Thrust Wedge Dominated Multilayered Propagation Using Finite Strain Sandbox Modeling: Growth of the Western Xuefeng Fold‐Thrust Belt, South China Block

AbstractFormation and propagation of thrust wedges in foreland fold–thrust belts are critical for the horizontal growth of orogenic belts. Based on the multilayered detachment system of the Western Xuefeng fold–thrust belt (WXFT), two sets of sandbox models were established to explore the thrust wedges propagation mechanisms. Anisotropy of magnetic susceptibility (AMS) and particle image velocimetry were used to quantify velocity, vorticity, and strain evolution of thrust wedges.

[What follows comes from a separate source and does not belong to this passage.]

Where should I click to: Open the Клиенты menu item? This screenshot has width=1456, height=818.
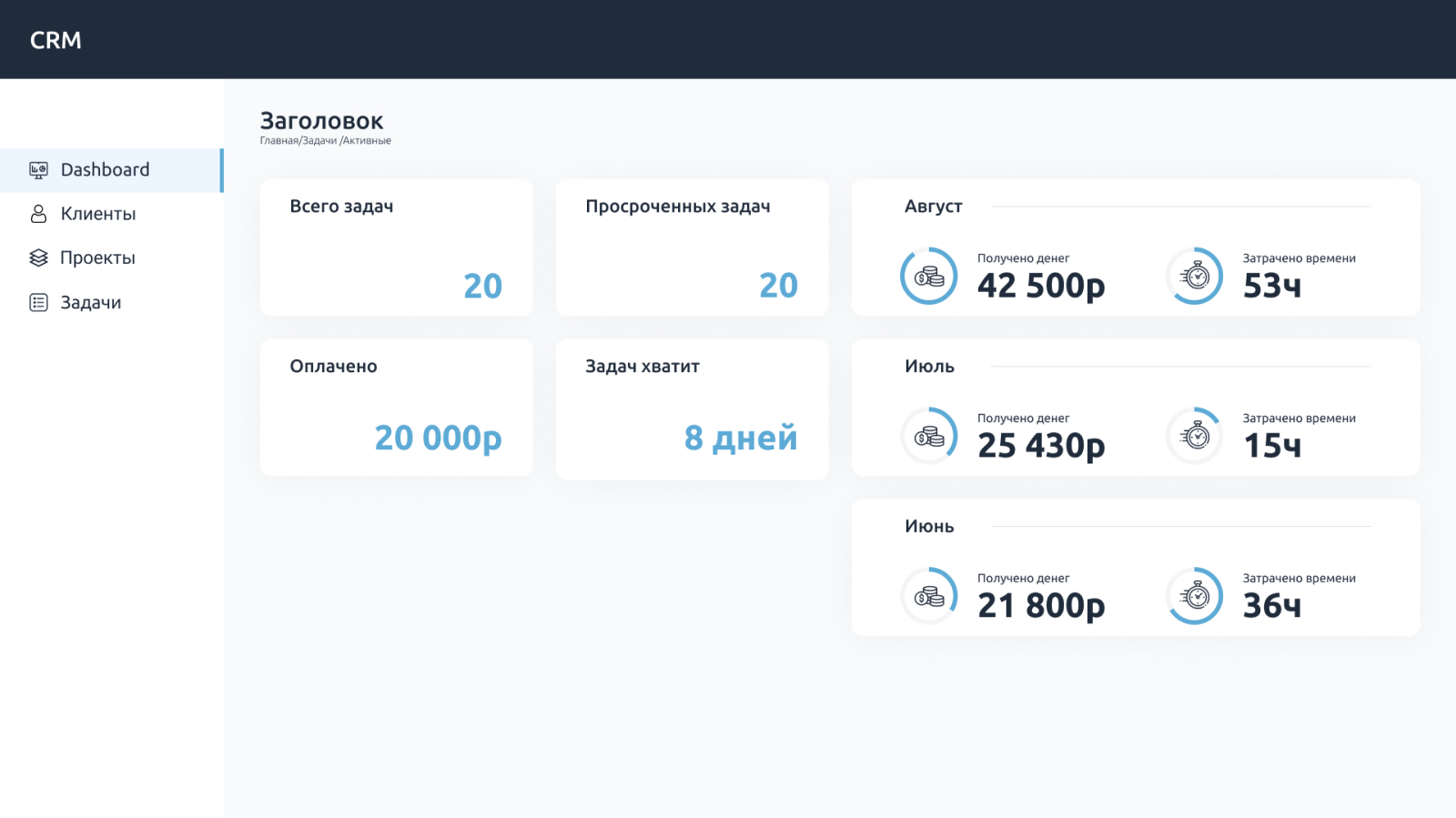pyautogui.click(x=98, y=214)
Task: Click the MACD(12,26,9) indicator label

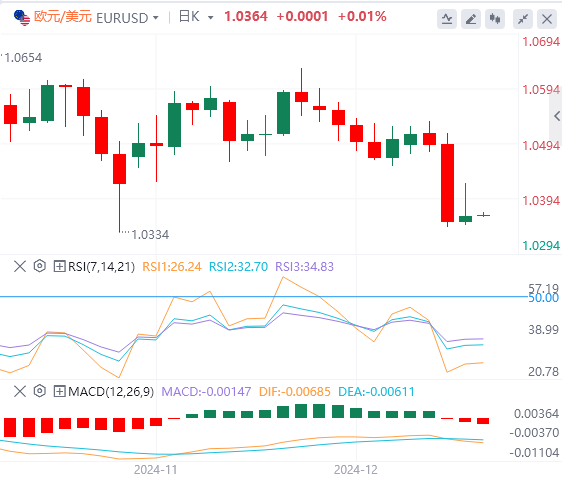Action: coord(111,391)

Both models reveal that the cover sequence deforms as three distinct tectonic levels, each characterized by thrust wedges composed of flat–ramp thrusts and hanging wall folds. The bottom level features stacked thrusts forming an active roof duplex; the middle level develops box–shaped anticlines; and the upper level forms imbricate systems with chevron–shaped anticlines. Model 2 simulates a lithological transformation from shale to siltstone in the Lower Cambrian westward across the Qiyueshan Fault. This led to mechanical coupling of the middle and bottom levels west of the fault, where a single shallow detachment produced thrust wedges with chevron anticlines. In contrast, the southeast developed thrust wedges controlled by three detachments and erosion, forming box–shaped anticlines. Thus, thrust wedge styles and transitions may be significantly controlled by the abrupt change in mechanical properties of the Lower Cambrian in the WXFT. Additionally, the AMS results captured the strain state and intensity within the thrust wedges, further illustrating the influence of lithofacies variations on deformation mechanisms. We proposed a new thrust wedge dominated multilayered propagation model in the WXFT, with implications for understanding fold–thrust systems globally.